The authors again, rather than providing information about hard evidence of harm, go after the scientific claims that there is not anything published worth worrying about. They primarily criticize the Biology Fortified synthesis of the GENERA database, a collection of hundreds of scholarly articles that indicates no reports showing a compelling case for transgenic-crop danger. That's exactly true.
But the authors again criticize what's not there, stating that the information is incomplete. Again, it is classic moving a goalpost.
They then go on to talk about Bt and herbicide resistance traits. They cite some reviews. The original research they cite is Lang and Vojtech (2006) who fed Bt plants to swallowtail caterpillars and showed that they didn't do so well. I'd guess that would be true, but how often swallowtails visit corn is something I'd wonder about. They also cite the Marvier meta-analysis that shows Bt corn and cotton fields have more diverse taxa than those that use conventional insecticides. That's not a bad thing.
They then make the assertion that scientists claiming safety are connected to funding from those with interests in safety. Which is not true. If you ask any independent scientists the vast consensus accept the stance that these crops offer no more risk than those generated through conventional breeding.
The last evidence that there is no consensus is reference to the Codex Alimentarius and the Cartenenga Protocols. They report that so many countries have signed on and that this is a reflection of a lack of consensus. Again, an argument ad populum that does not address the fact that there are no actual reports of harm, and no plausible mechanisms to anticipate harm that cannot be easily tested.
The conclusion has several important points, mostly an argument from ignorance that "we just don't know and that science stuff is soooo confusing." They also boldly state:
The authors are the ultimate circle of likeminded stakeholders that are as internal as you can get, a group where at least some, if not all, depend on opposing agricultural applications of biotechnology in order to keep a job and speaking tour events. Compared to the texture of scientists across disciplines worldwide that accept the science of ag biotech- it is the ultimate example of the pot calling the kettle a dupe of Big Ag.

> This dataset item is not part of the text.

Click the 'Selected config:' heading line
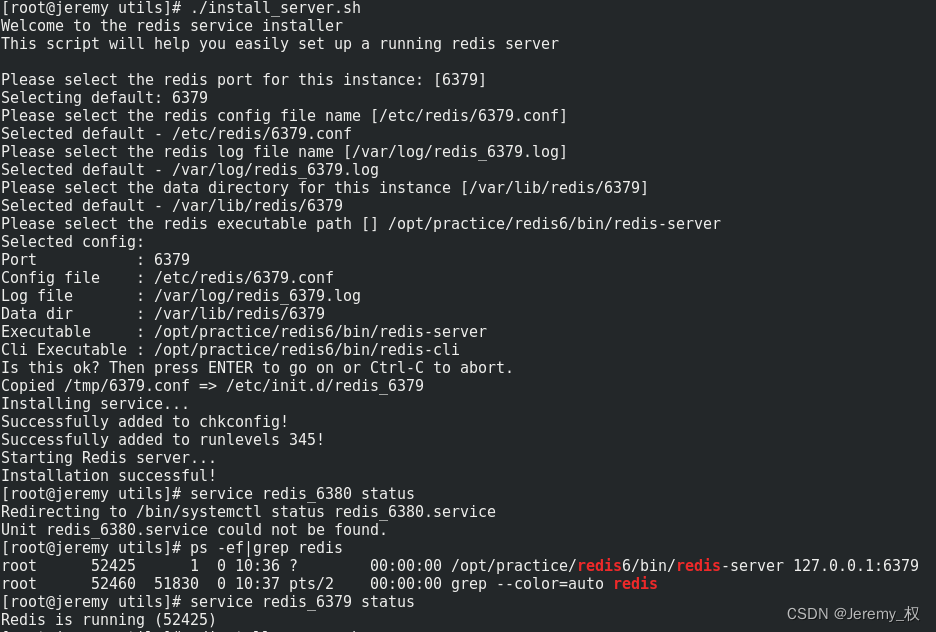 [x=73, y=242]
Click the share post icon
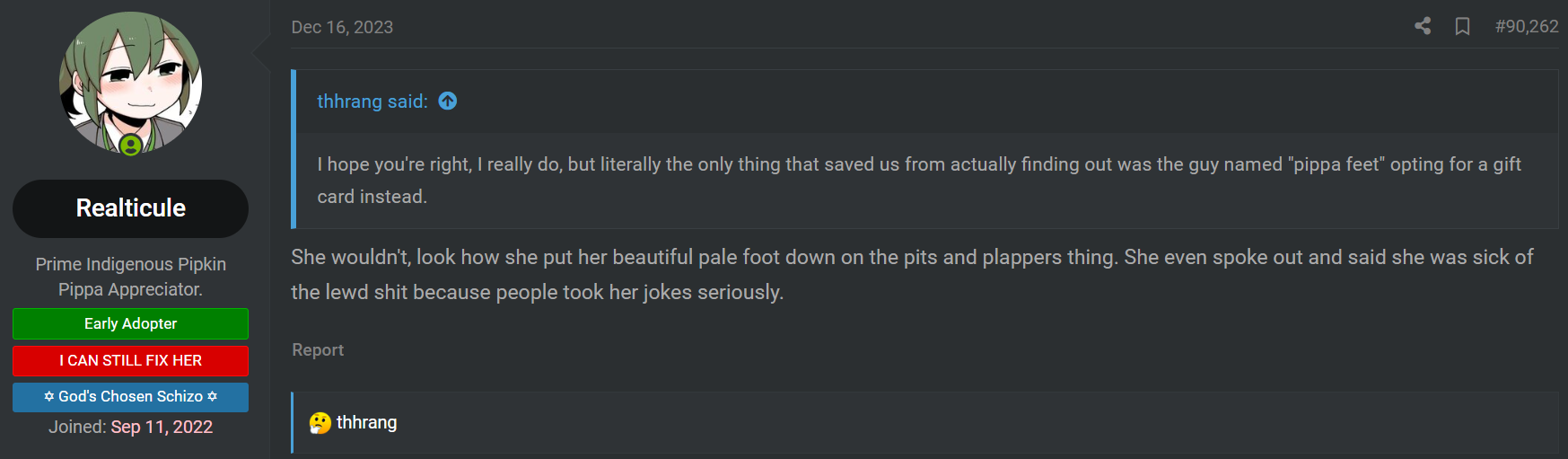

They then say that 300 others support the statement. Stay hot. Again, an argument ad populum. Just because you can find 300 other knuckleheads does not make your non-existent data compelling.
The ABSOLUTE BEST part of this is the "Competing Interests" part of the paper, a place where publishers ask authors to disclose any financial or other interests that would potentially influence an author's scholarly integrity. They state:
(hold on for a minute while I compose myself from laughing)
I don't even know how they could say this with a straight face. Hansen works for an NGO that receives massive support from anti-GMO interests. Vandana Shiva receives compensation for paid lectures and appearances, because she takes a stand against GM crops!
I'm following up with the publisher on this one.
To conclude, scientific consensus is something that happens, and if you have to measure it, it probably isn't there. Scientific consensus on the safety record and utility of transgenic organisms is sound, and support an overwhelming majority of scientists that accept the position that transgenic crops pose no more risk than those derived from conventional breeding.
You can't just get a few fellow ideologs together that share a disdain for transgenic, synthetic or nanotechnology and publish a paper in a hack journal and expect the world to change its mind.
In fact, you are more likely to further awaken scientists and journalists that see invasion and exploitation of the scholarly literature for political activism as completely unacceptable.